— BEGIN The input —

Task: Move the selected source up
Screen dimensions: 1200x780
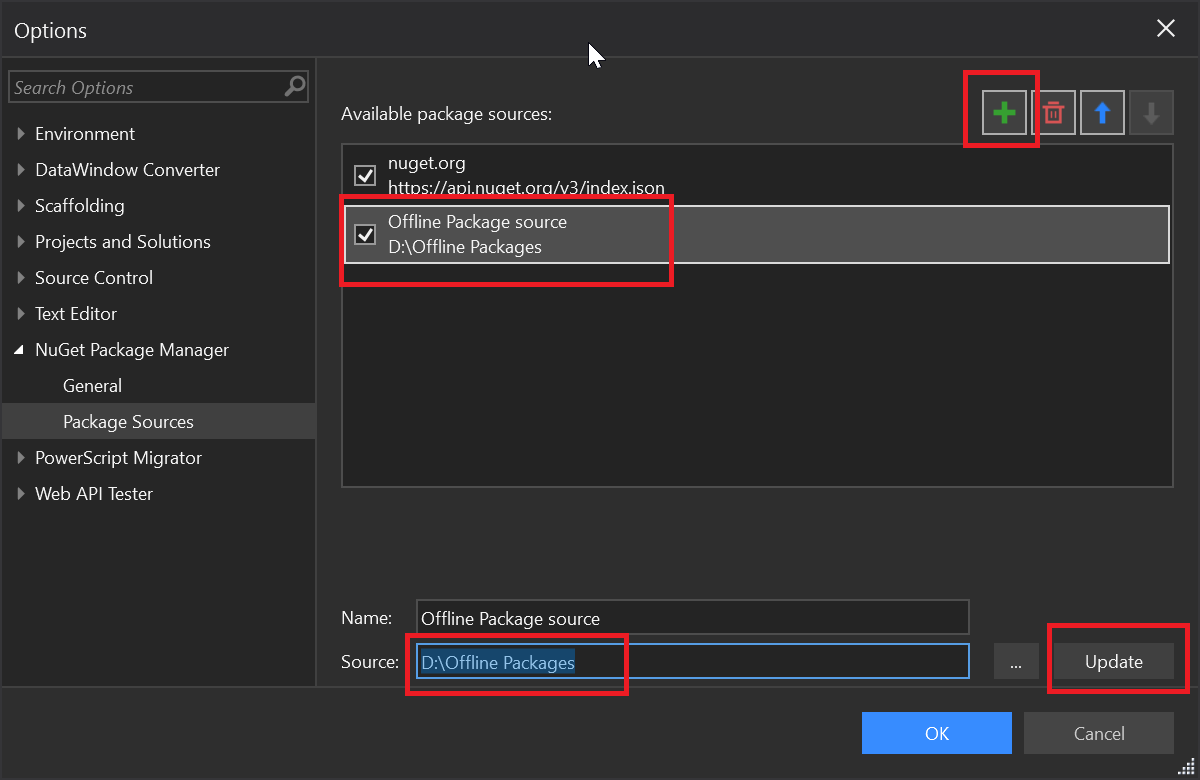Action: pyautogui.click(x=1102, y=112)
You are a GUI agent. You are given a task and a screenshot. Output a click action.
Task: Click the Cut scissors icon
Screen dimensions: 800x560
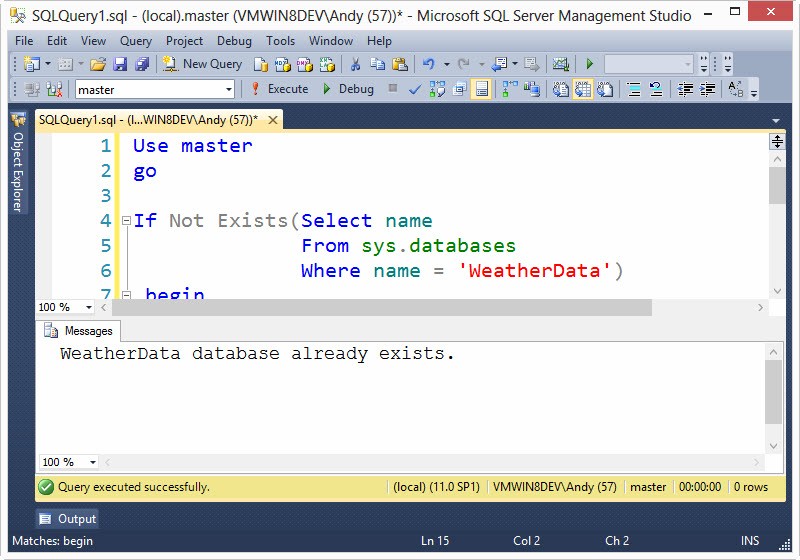[x=355, y=64]
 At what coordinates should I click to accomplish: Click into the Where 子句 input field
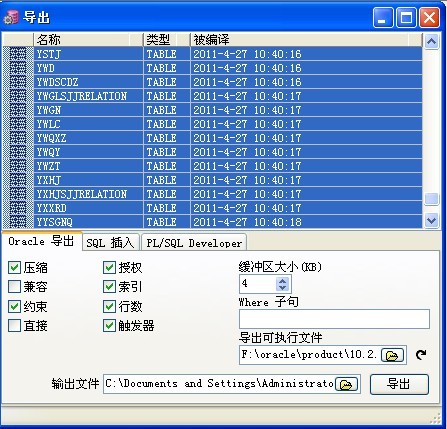(334, 319)
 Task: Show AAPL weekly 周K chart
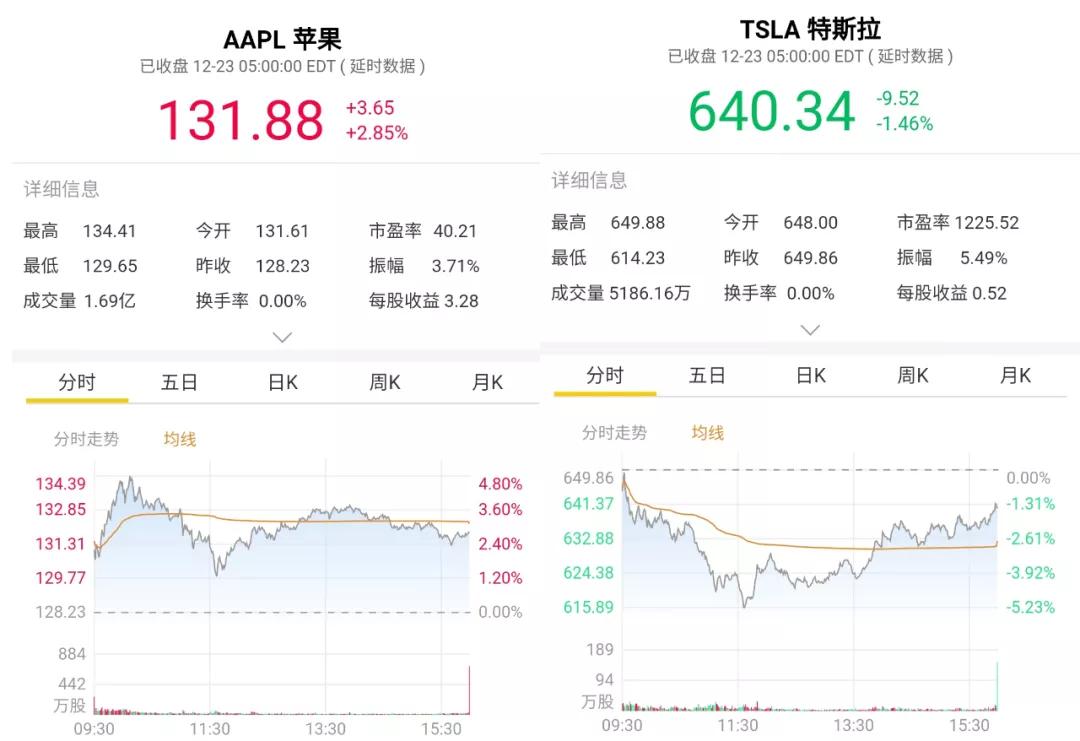385,382
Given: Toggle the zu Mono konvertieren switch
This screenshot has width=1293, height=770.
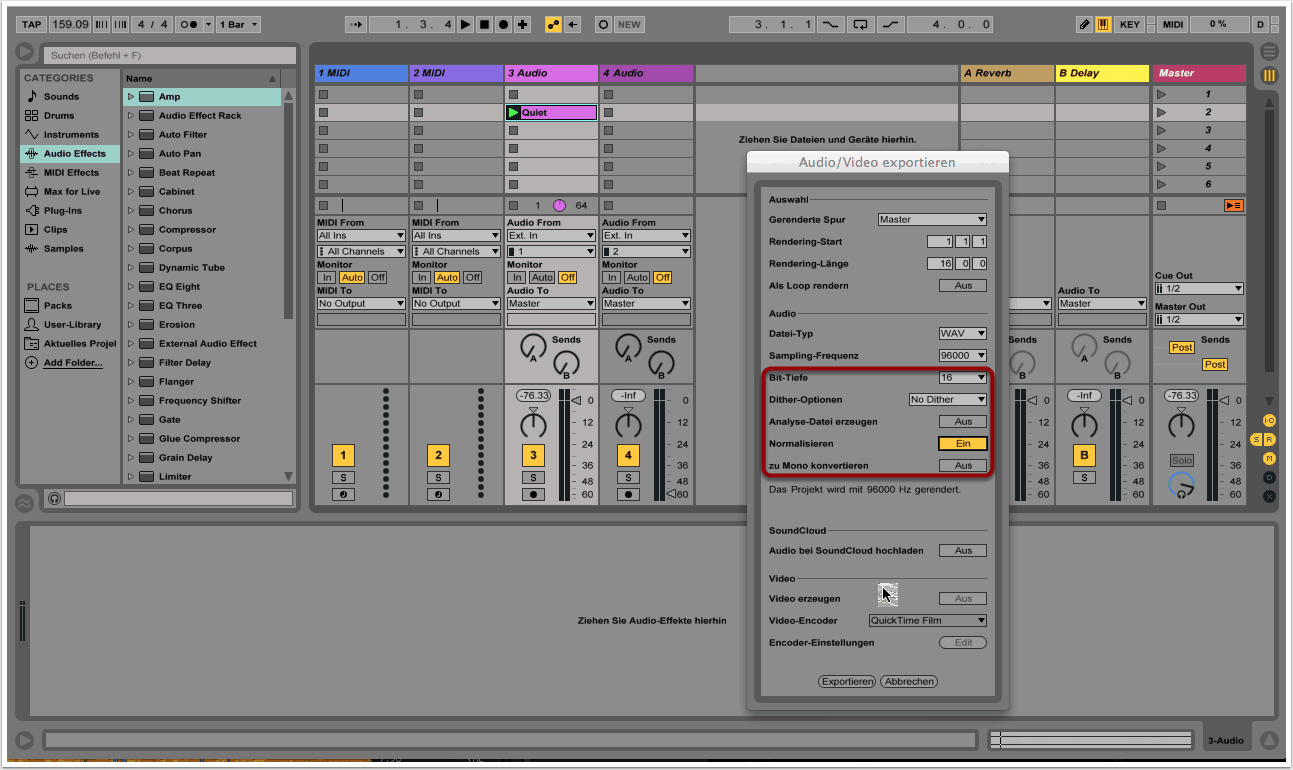Looking at the screenshot, I should point(962,465).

— END The input —

Exercise » Update the listing above by changing "Screen dimensions" to "Display size" wherever it appears, keeping every other line the same. Leave the pictures out of your answer.

Task response »
Task: Move the selected source up
Display size: 1200x780
Action: pyautogui.click(x=1102, y=112)
You are a GUI agent. You are given a task and a screenshot. Output a click action.
Task: Click the Cut scissors icon
Display size: 800x560
[x=355, y=64]
 At what coordinates should I click to accomplish: Click into the Where 子句 input field
(334, 319)
 Task: Show AAPL weekly 周K chart
385,382
Given: Toggle the zu Mono konvertieren switch
This screenshot has width=1293, height=770.
Looking at the screenshot, I should point(962,465).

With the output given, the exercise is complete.